_TASK STATEMENT:_ Go through the data and copy each line that holds "will".

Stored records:
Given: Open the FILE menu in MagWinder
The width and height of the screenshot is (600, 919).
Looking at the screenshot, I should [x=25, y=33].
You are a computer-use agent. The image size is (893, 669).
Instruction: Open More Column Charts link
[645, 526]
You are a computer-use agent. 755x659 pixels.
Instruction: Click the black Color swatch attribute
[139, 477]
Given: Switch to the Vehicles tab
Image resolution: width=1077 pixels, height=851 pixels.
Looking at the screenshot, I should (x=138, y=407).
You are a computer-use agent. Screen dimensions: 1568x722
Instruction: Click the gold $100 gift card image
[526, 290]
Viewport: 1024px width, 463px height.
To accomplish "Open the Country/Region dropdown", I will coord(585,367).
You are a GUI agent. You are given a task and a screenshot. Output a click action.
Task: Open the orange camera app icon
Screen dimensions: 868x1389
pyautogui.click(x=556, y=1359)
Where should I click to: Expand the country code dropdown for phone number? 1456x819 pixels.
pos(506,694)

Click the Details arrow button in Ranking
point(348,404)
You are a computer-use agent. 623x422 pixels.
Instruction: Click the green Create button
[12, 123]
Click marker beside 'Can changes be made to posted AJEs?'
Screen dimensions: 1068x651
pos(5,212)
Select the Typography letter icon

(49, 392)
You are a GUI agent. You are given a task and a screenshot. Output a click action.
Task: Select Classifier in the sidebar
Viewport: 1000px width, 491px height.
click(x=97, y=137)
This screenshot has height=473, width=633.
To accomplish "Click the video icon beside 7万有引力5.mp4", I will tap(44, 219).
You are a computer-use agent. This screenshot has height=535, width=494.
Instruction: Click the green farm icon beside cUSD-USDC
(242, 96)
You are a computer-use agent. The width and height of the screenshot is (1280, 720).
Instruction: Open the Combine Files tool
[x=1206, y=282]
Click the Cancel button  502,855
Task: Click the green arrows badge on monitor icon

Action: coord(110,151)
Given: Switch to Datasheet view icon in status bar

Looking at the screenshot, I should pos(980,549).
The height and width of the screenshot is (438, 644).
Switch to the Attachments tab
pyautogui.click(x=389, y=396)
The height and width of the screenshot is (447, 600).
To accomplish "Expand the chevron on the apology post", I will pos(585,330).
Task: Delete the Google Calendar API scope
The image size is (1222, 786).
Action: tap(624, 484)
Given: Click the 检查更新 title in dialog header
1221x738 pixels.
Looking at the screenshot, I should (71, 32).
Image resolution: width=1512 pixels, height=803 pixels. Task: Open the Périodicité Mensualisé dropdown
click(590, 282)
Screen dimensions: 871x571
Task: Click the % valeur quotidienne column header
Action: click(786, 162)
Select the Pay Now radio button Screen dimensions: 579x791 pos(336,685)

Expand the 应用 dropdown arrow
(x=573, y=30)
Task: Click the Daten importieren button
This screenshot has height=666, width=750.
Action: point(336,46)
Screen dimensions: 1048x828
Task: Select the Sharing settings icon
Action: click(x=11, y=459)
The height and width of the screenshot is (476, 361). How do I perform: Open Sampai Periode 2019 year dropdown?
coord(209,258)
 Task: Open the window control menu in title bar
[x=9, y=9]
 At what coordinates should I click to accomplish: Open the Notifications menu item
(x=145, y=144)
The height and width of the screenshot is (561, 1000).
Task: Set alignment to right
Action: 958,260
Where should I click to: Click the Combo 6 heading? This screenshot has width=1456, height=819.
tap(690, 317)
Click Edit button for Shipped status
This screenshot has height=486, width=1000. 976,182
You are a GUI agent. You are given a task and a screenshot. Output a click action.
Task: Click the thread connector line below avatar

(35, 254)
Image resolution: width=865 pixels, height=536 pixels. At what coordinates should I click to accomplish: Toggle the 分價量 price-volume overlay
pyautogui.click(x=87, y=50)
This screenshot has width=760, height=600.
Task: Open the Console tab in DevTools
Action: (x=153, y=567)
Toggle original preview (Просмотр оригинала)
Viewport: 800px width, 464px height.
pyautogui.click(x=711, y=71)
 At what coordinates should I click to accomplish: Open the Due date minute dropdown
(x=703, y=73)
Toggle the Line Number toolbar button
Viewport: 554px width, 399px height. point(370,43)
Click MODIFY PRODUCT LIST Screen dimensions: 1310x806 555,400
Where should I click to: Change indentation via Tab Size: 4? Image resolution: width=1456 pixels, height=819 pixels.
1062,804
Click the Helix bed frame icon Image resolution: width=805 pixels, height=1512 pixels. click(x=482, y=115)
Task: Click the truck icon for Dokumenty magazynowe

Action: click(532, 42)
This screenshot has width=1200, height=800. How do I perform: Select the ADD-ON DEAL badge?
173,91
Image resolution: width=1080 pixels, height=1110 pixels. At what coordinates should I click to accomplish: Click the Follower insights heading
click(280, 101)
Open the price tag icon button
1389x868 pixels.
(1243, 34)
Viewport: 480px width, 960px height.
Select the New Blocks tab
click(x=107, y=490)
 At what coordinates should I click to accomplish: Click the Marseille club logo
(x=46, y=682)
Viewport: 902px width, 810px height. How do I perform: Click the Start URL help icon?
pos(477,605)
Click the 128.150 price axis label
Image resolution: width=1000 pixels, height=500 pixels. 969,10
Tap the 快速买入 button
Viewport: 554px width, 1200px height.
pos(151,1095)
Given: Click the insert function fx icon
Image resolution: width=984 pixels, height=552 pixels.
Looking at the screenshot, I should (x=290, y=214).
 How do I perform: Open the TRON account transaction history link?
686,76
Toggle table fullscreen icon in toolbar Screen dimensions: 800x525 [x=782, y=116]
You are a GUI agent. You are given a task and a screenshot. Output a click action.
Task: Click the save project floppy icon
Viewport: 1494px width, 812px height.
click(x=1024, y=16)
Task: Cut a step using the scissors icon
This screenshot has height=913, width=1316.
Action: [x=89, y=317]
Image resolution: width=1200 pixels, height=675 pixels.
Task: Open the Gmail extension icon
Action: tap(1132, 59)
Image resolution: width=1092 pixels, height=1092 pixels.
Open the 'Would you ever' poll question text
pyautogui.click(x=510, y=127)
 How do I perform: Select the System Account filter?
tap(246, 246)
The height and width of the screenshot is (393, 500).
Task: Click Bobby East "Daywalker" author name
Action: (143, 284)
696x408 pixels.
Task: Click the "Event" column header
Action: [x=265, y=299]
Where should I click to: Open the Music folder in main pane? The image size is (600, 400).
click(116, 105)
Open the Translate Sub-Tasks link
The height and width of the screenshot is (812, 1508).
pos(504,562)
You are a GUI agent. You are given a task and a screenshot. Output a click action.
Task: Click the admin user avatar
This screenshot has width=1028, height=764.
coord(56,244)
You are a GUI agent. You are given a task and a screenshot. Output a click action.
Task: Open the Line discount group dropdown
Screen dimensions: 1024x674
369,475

_RESULT BELOW:_
To accomplish "Open the Country/Region dropdown", I will coord(585,367).
To accomplish "Click the video icon beside 7万有引力5.mp4", I will tap(44, 219).
To accomplish "Expand the chevron on the apology post", I will pos(585,330).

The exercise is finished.